BEGIN Dataset records

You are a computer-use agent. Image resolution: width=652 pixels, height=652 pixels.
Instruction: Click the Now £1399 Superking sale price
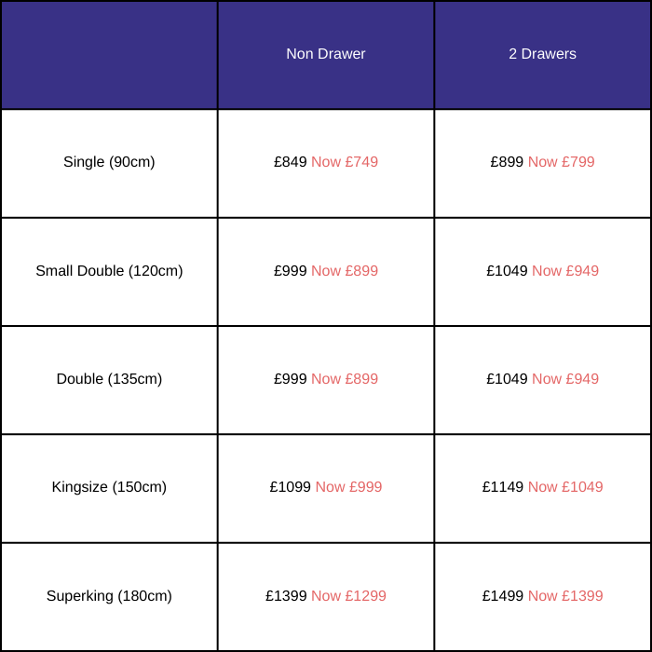click(x=565, y=596)
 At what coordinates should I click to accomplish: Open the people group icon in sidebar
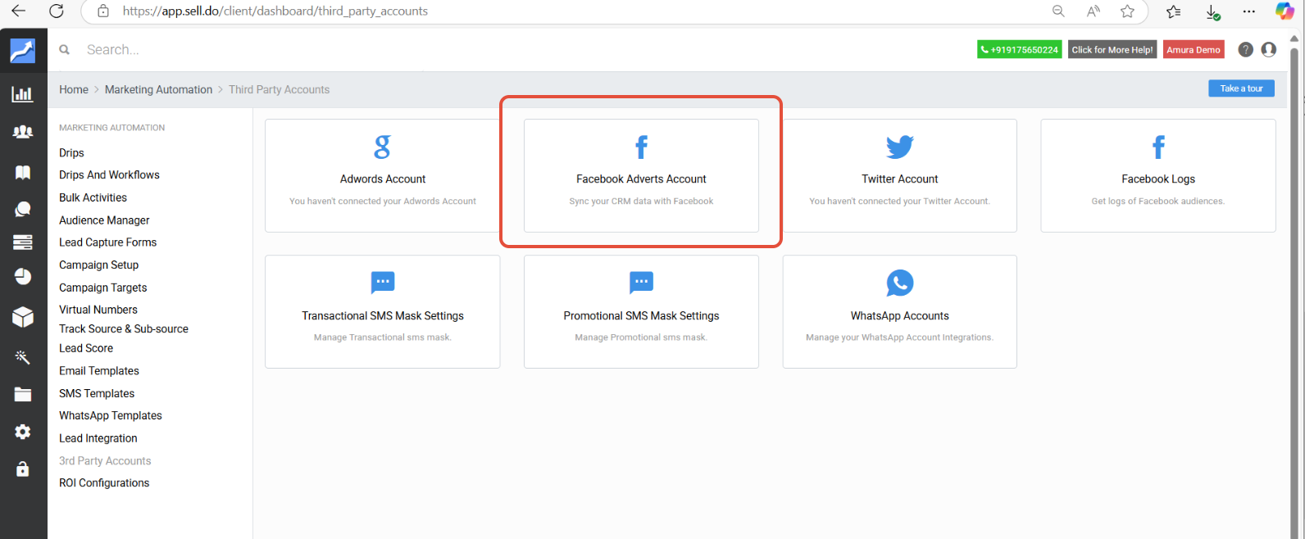22,132
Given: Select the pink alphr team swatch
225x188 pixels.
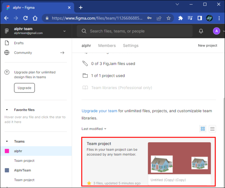Looking at the screenshot, I should pyautogui.click(x=7, y=151).
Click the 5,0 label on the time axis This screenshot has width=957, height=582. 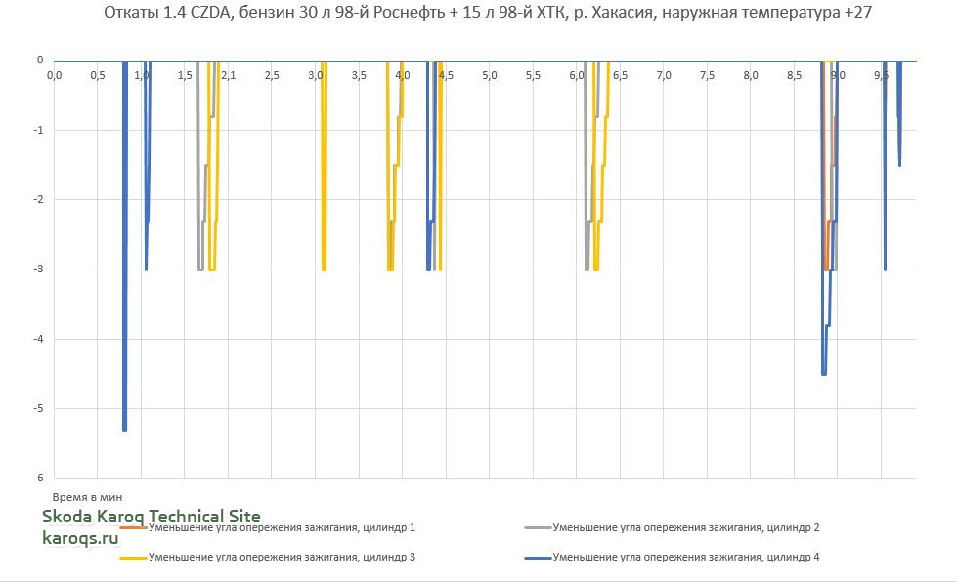pos(489,75)
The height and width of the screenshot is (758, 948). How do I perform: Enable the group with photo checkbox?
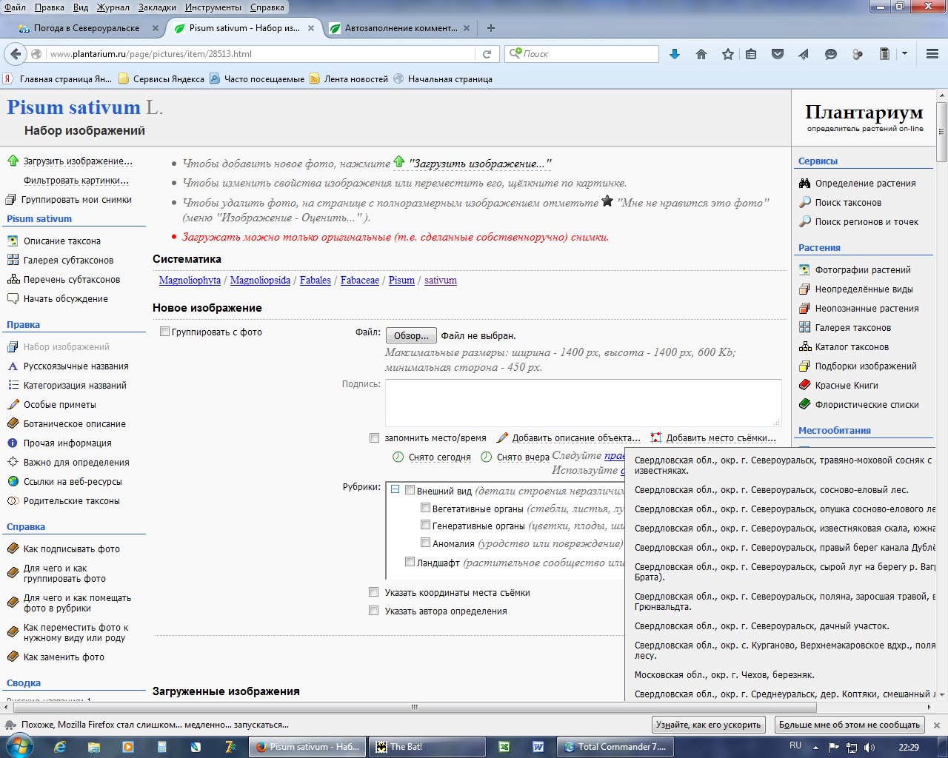pos(165,332)
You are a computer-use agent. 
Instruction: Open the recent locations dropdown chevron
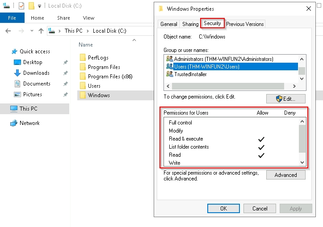(x=31, y=31)
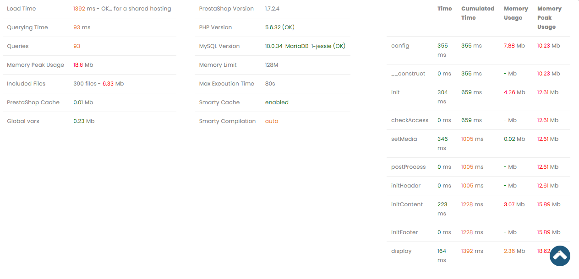579x279 pixels.
Task: Click the Smarty Cache enabled status
Action: click(x=277, y=102)
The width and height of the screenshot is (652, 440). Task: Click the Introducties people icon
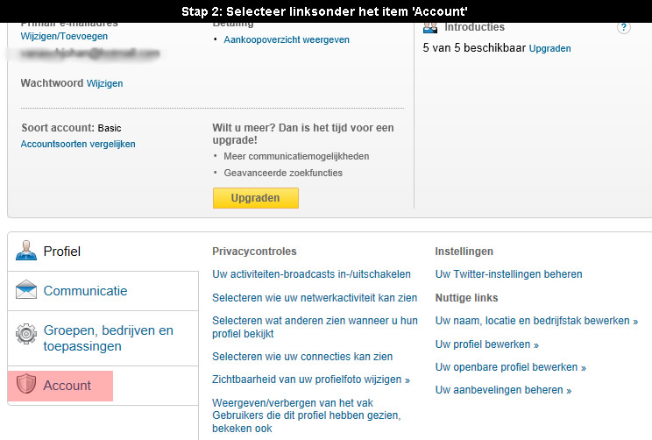[x=430, y=28]
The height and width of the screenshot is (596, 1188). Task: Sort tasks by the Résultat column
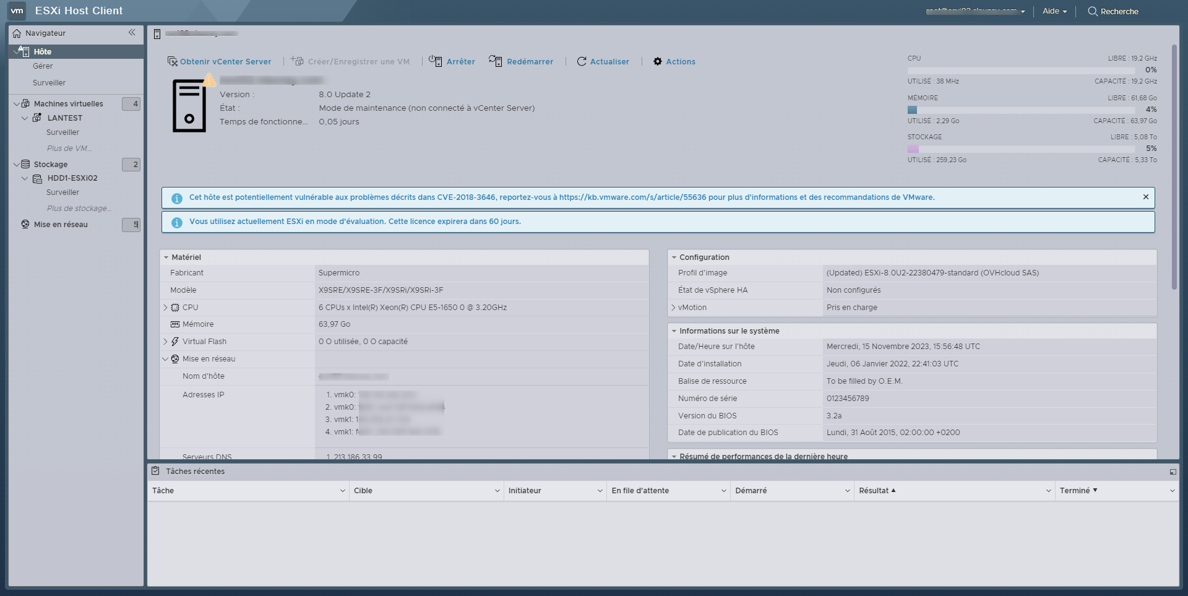pyautogui.click(x=874, y=491)
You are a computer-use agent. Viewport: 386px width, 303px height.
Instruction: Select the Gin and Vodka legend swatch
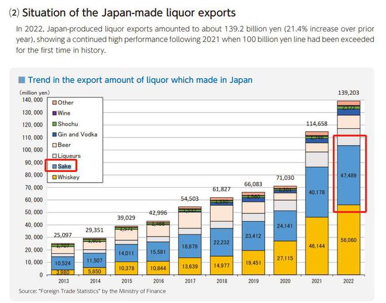coord(53,135)
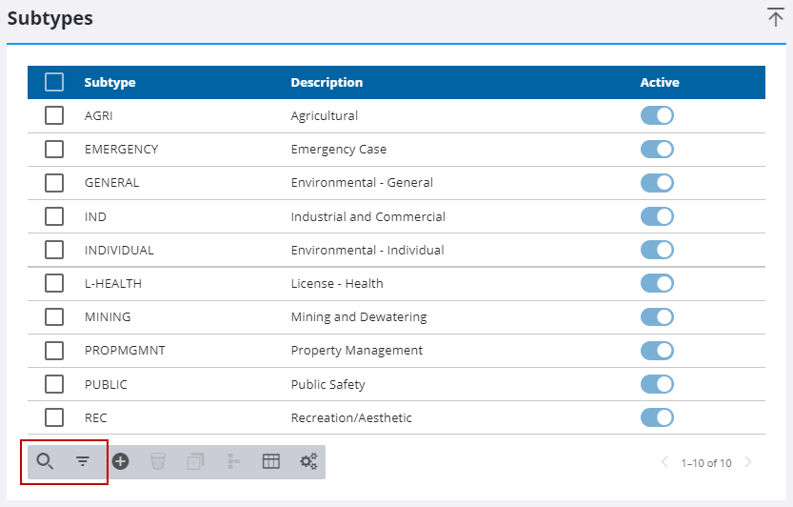793x507 pixels.
Task: Collapse the Subtypes section with top arrow
Action: pos(775,17)
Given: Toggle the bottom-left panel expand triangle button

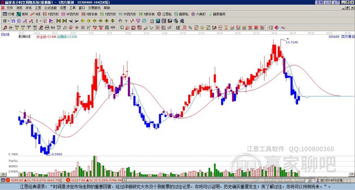Looking at the screenshot, I should pos(3,174).
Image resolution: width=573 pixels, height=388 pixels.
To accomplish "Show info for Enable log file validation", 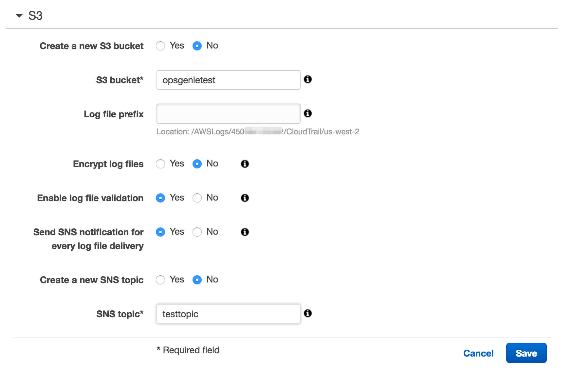I will [245, 198].
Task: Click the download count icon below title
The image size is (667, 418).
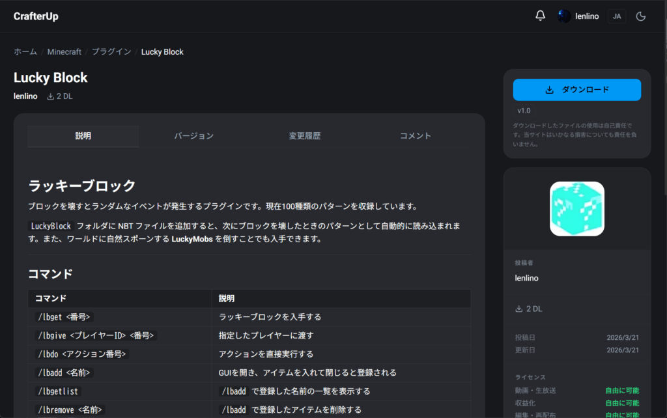Action: click(51, 96)

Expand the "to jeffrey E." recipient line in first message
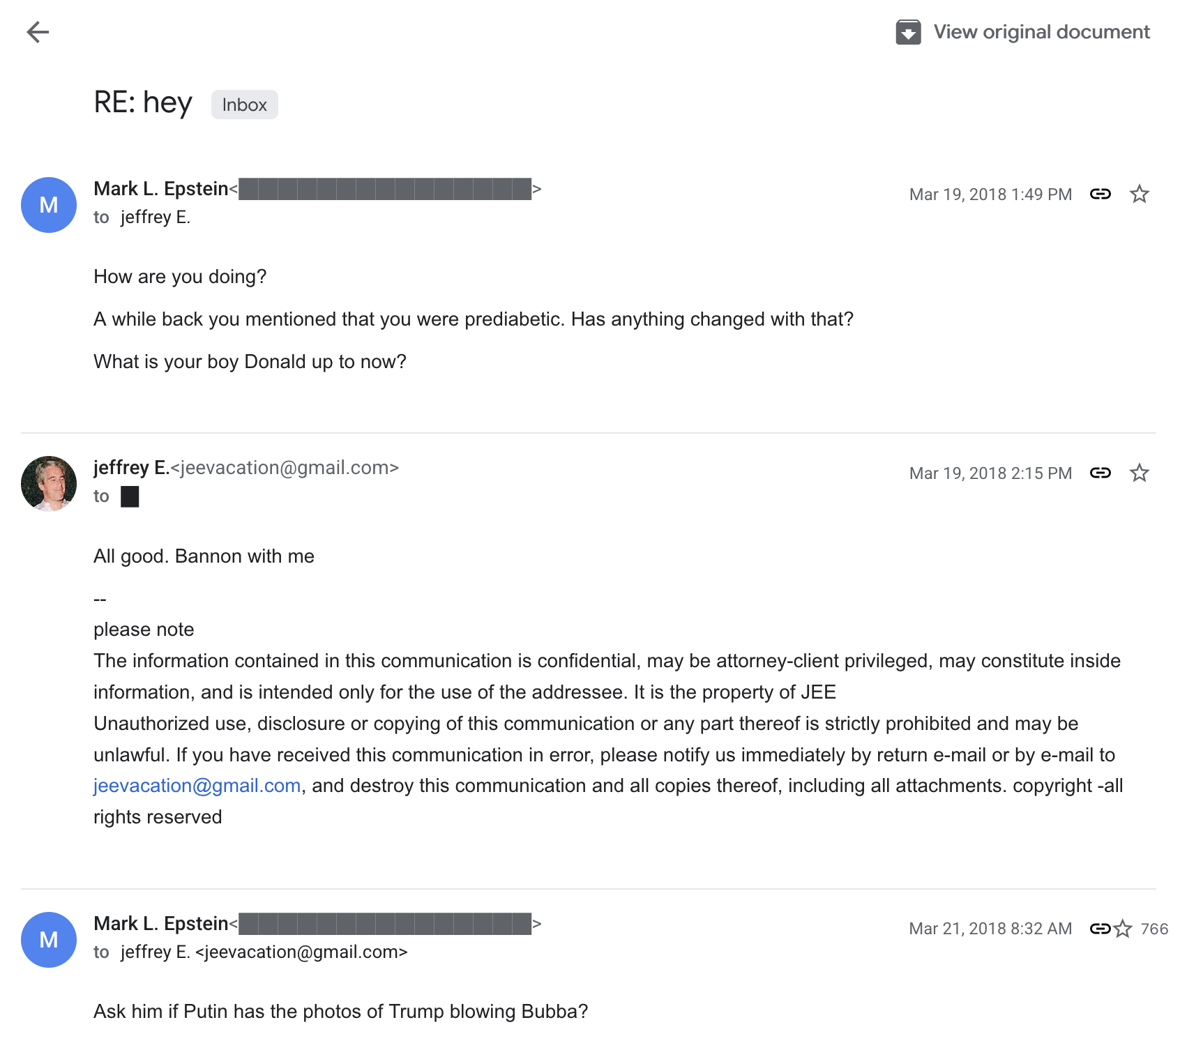155,218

END Dataset records

Problem details: Would you filter the entries above and keep each line that has the word "agent"?

Answer for this exercise:
You are a computer-use agent. Image resolution: width=652 pixels, height=652 pixels.
You are a computer-use agent. 
You are a computer-use agent. Viewport: 386px width, 303px height.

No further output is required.